- [WORK INSTRUCTIONS]: Can you give the data again starting at "Given: Click the ИП1 box" and ending at "Looking at the screenshot, I should tap(616, 267).", with each "box" replaced by "block" and everything else left unchanged?

Rows on where the targets appear:
━━━━━━━━
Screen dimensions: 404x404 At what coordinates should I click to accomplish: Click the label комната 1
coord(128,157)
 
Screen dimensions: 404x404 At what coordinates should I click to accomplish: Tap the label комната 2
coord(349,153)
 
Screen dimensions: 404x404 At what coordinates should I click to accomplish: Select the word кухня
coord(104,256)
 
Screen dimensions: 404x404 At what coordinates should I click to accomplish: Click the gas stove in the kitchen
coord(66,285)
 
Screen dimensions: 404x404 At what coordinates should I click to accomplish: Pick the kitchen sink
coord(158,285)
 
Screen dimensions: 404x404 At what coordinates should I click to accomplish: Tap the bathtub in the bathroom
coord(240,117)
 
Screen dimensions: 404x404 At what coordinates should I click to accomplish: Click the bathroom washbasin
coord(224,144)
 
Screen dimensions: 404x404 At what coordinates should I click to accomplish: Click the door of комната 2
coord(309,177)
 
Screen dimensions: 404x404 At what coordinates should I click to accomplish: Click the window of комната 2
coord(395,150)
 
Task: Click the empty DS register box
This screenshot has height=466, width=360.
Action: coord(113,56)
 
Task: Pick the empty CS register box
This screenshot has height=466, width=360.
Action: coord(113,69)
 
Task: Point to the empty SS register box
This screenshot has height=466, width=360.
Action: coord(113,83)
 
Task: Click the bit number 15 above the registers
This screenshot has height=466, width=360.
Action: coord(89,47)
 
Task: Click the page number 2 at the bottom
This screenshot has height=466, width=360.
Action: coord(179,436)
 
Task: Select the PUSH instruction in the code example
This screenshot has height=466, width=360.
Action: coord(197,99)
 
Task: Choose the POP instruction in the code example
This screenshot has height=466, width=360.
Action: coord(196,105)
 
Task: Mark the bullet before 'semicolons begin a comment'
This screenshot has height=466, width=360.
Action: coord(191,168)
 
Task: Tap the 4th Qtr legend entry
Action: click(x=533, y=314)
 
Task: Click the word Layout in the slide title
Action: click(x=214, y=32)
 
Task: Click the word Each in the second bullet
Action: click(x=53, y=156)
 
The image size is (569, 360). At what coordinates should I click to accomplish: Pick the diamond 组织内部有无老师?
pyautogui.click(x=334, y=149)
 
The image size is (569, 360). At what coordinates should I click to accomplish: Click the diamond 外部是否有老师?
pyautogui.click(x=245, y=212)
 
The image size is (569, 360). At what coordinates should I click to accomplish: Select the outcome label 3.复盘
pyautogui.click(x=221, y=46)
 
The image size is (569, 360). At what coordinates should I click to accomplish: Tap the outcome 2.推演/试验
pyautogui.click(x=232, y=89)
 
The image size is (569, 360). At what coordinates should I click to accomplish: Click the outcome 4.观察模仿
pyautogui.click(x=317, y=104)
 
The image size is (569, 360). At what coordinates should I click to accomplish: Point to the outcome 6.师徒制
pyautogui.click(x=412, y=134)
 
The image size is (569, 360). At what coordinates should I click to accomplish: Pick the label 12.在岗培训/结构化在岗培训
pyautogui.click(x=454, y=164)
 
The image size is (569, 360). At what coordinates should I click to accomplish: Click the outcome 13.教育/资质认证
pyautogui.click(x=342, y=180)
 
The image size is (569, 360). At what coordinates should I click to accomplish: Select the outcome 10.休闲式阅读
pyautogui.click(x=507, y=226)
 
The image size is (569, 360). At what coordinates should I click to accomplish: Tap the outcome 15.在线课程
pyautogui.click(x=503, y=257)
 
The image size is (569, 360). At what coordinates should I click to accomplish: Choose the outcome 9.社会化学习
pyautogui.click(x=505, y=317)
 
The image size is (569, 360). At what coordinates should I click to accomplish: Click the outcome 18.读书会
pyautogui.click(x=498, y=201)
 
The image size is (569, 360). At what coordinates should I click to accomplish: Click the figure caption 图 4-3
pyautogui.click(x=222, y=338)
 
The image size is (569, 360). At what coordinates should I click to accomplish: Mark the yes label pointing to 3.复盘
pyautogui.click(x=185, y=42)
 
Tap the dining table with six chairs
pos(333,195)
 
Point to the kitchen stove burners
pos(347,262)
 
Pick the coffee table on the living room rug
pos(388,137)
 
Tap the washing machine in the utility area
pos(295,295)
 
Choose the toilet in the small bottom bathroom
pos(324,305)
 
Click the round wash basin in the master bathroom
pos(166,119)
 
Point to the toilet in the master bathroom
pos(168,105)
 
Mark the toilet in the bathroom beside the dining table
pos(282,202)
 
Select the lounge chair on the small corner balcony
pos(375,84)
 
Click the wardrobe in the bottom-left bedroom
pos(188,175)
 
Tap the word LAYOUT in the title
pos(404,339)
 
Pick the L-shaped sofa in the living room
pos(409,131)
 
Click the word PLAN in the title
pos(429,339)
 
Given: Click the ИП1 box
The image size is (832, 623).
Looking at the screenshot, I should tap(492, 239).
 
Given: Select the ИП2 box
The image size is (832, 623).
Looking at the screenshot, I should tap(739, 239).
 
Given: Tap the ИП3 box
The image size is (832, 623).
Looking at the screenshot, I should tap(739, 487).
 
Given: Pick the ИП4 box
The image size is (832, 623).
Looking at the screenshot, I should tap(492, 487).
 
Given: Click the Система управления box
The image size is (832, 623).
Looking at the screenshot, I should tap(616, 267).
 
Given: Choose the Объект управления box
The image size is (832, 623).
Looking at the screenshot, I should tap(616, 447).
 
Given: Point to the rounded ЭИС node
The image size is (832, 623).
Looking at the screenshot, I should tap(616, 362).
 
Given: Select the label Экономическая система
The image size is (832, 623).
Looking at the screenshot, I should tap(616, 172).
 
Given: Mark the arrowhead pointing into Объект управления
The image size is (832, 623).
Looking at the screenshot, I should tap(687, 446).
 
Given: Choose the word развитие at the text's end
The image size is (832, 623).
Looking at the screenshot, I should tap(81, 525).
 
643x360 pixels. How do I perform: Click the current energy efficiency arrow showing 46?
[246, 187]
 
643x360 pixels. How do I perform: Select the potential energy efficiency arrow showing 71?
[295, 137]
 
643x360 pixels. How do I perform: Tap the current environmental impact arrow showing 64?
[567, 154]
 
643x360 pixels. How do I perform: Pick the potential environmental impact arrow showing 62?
━━━━━━━━
- [SOLUTION FOR THIS EXERCISE]:
Given: Click the ИП1 block
The image size is (832, 623).
Looking at the screenshot, I should tap(492, 239).
 
Given: Select the ИП2 block
The image size is (832, 623).
Looking at the screenshot, I should tap(739, 239).
 
Given: Tap the ИП3 block
The image size is (832, 623).
Looking at the screenshot, I should tap(739, 487).
 
Given: Pick the ИП4 block
The image size is (832, 623).
Looking at the screenshot, I should tap(492, 487).
 
Given: Click the Система управления block
The image size is (832, 623).
Looking at the screenshot, I should tap(616, 267).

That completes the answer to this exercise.